Starting up sounds cool, sounds trendy but once you have taken the plunge into it, you get stranded very easily. One of the most complex things to handle in a start-up is, finance. Being financially sound, many a times, proves to be the key to making money. But before that, before the proverbial plunge, there is one thing you simply cannot start without – funds. Without sufficient funds, there isn’t anything you can do, even though you have a great idea or a brilliant plan of operation.
For any start-up, the first and most convenient option is to tap into their personal financial reserves. This keeps the total control of the business with the owner. But if loss incurs, all savings have been compromised and the person has to start from zero. Most of the times, entrepreneurs start off by using personal funds and then continue getting funding from the operating revenues of the company. This is known as bootstrapping. In the words of Vembu, founder of Zoho,
“Go outside your home and see the coconut vendor or the chaiwallah. They are bootstrapped.”When friends and family help, the process is faster and payments are flexible but the feasibility of the idea is unknown. Nurturing Green, a venture by Annu Grover, which revolutionised the idea of gifting bouquets also started off by bootstrapping.
When bootstrapping is found to be insufficient, start-ups go for crowdfunding, where a small capital is taken from a large number of people in exchange for equity or rewards in service or products. Imagine you giving small donations in the temple, in hopes of blessings as returns. Similarly, people give small amounts to help you achieve your project in hopes of some return. One of the examples of crowdfunding is ‘Printajoy.com’, based in Gujarat. The motive of this company basically being, India’s first affordable, online printing tool that converts Instagram pictures into print copies. This company raised a crowdfunding of a total of Rs. 102,500.

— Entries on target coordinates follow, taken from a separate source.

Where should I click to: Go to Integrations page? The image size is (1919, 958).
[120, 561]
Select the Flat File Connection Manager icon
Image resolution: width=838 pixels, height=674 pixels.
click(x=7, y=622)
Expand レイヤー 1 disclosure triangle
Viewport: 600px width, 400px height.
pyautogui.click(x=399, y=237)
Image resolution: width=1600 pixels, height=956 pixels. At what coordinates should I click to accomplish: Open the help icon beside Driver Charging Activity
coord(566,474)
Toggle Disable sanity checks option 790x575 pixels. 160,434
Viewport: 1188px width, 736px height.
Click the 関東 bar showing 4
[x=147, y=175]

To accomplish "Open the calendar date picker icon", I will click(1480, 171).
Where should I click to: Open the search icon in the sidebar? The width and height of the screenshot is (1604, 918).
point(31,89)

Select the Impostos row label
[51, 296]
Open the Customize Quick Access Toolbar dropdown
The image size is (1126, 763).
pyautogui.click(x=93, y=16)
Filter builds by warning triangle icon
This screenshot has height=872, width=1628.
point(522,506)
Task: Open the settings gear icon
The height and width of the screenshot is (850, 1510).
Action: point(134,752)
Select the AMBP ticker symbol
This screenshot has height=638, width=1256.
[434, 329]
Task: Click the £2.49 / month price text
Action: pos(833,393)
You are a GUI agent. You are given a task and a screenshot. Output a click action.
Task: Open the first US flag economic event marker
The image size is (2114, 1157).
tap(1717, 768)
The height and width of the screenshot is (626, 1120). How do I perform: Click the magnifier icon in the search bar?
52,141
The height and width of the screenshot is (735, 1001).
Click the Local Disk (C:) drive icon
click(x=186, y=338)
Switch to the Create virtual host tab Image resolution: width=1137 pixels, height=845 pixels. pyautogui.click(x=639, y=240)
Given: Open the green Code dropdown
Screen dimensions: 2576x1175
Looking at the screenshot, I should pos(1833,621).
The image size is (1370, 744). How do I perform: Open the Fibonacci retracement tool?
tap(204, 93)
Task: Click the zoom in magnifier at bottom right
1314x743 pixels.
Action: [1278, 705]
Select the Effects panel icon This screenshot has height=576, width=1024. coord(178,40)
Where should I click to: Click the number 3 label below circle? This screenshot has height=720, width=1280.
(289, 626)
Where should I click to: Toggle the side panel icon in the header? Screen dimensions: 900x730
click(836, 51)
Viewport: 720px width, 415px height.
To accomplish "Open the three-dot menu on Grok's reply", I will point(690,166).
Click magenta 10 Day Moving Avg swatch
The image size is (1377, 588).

An investment, on the other hand, is an asset or item with the goal of generating income or appreciation. In an economic sense, an investment is the purchase of goods that are not consumed today but, in the future, create wealth. A house for an instance, is an investment, as it has the capacity to earn you money as rent or when you sell it.
Now, if the start-up wants to scale up it requires more funds. This is when the venture capitalists and angel investors come into the picture. Venture capitalists are companies that invest in firms or start-ups that have high growth potential. They invest in these firms for equity or ownership stake. Angel investors enter into a start-up as an angel, as their name suggests. They help them financially as well as give them the advice to grow.
Mark Zuckerberg, the founder and CEO Facebook, in 2016 invested about $50 million in an Indian based company BYJU’s along with four other venture capitalists from the Chan-Zuckerberg Initiative. Seeing a high growth potential in the company, these venture capitalists invested in it. Interestingly, Facebook itself received an angel investment of $500,000 from Peter Thiel back in 2004, the days of its beginning.
Loan facility from banks is another option. Other means being, bonds, stocks, and investment funds. A bond is a loan lent by the investor that is to be paid back along with interest in a specified term. Shares are offered on the stock exchange, these give the buyer a small ownership in the company with specified returns.
Here, we see that even though you are a Zuckerberg, you are going to need funding. Although bootstrapping seems like the most convenient option, it does have its drawbacks. It is not always advisable to run through your personal reserves. Finding investments remains essential. Investment, which is a part of funding, can be obtained through various means. Which way to opt for is in your hands and whether you like it or not, it’s going to make huge difference.